#### READING PASSAGE ####

OWLSAM
- class grid.model.perception.segmentation.owlsam.OWLSAM(*args, **kwargs)
OWLSAM model for object segmentation. Combined model from Segment-Anything and OwlV2.
This class implements a wrapper for the OWLSAM model, which detects and segments objects in RGB images based on text prompts.
- Credits:
https://github.com/facebookresearch/segment-anything and https://huggingface.co/google/owlv2-base-patch16-ensemble
- License:
This code is licensed under the Apache 2.0 License.
- __init__(box_threshold=0.25, text_threshold=0.25, nms_threshold=0.8)
Initialize OWLSAM model.
- Parameters:
box_threshold (float, optional) -- The threshold value for bounding box prediction. Defaults to 0.25.
text_threshold (float, optional) -- The threshold value for text prediction. Defaults to 0.25.
nms_threshold (float, optional) -- The threshold value for non-maximum suppression. Defaults to 0.8.
- Return type:
None
- segment_object(rgbimage, text_prompt)
Detect and segment objects from the RGB image where the target objects are specified by text_prompt.
- Parameters:
rgbimage (np.ndarray) -- Target RGB image represented as a numpy array of shape (H, W, 3).
text_prompt (str) -- Text prompt specifying the objects to be detected and segmented.
- Returns:
List of object masks (np.ndarray of shape (H, W, 1)): object pixels are 1, others 0. The list is empty if no object is detected.
- Return type:
List[np.ndarray]
Example
>>> from grid.model.perception.segmentation.owlsam import OWLSAM >>> owlsam = OWLSAM() >>> res = owlsam.segment_object(img, "turbine") >>> if len(res) > 0: >>> mask = res[0] >>> # mask of shape (H, W, 1)

#### INFORMATION SHOWN ####

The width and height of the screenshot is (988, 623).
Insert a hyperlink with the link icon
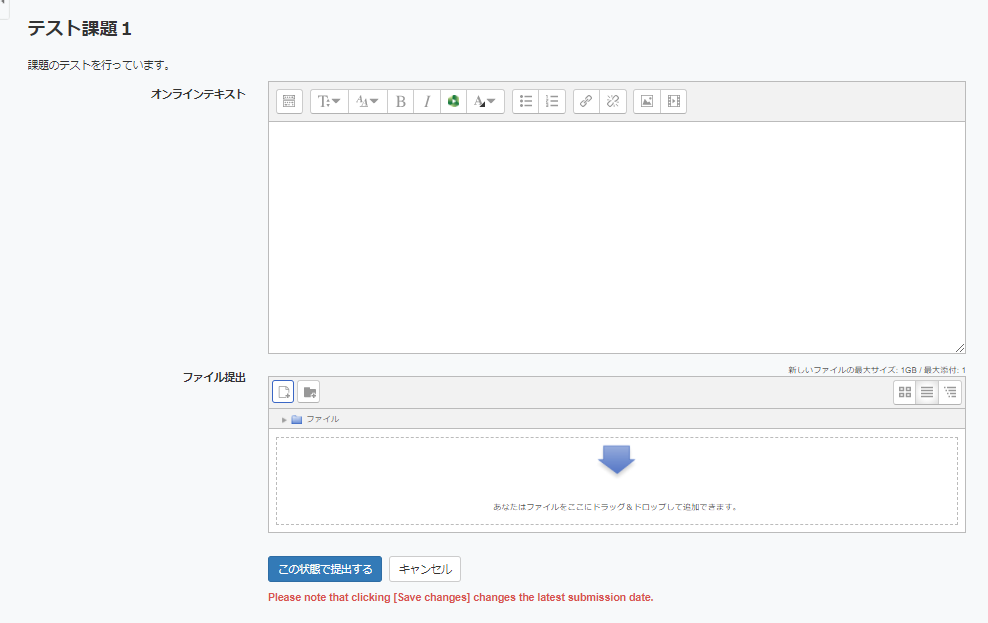coord(587,101)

####

§ **EXERCISE INSTRUCTIONS**:
1. Answer each question using the OWLSAM documentation.
(a) What is the default value of nms_threshold?
(b) Under which license is the code released?
(c) In a returned object mask, what value do pixels that are not part of the object have?
2. In the OWLSAM documentation, change everything from "text_threshold (float, optional)" down to "specified by text_prompt." by putting "NMS" in place of "non-maximum suppression".

§ **OUTPUTS IN ORDER**:
1.
(a) 0.8
(b) The Apache 2.0 License
(c) 0

2.
text_threshold (float, optional) -- The threshold value for text prediction. Defaults to 0.25.
nms_threshold (float, optional) -- The threshold value for NMS. Defaults to 0.8.
- Return type:
None
- segment_object(rgbimage, text_prompt)
Detect and segment objects from the RGB image where the target objects are specified by text_prompt.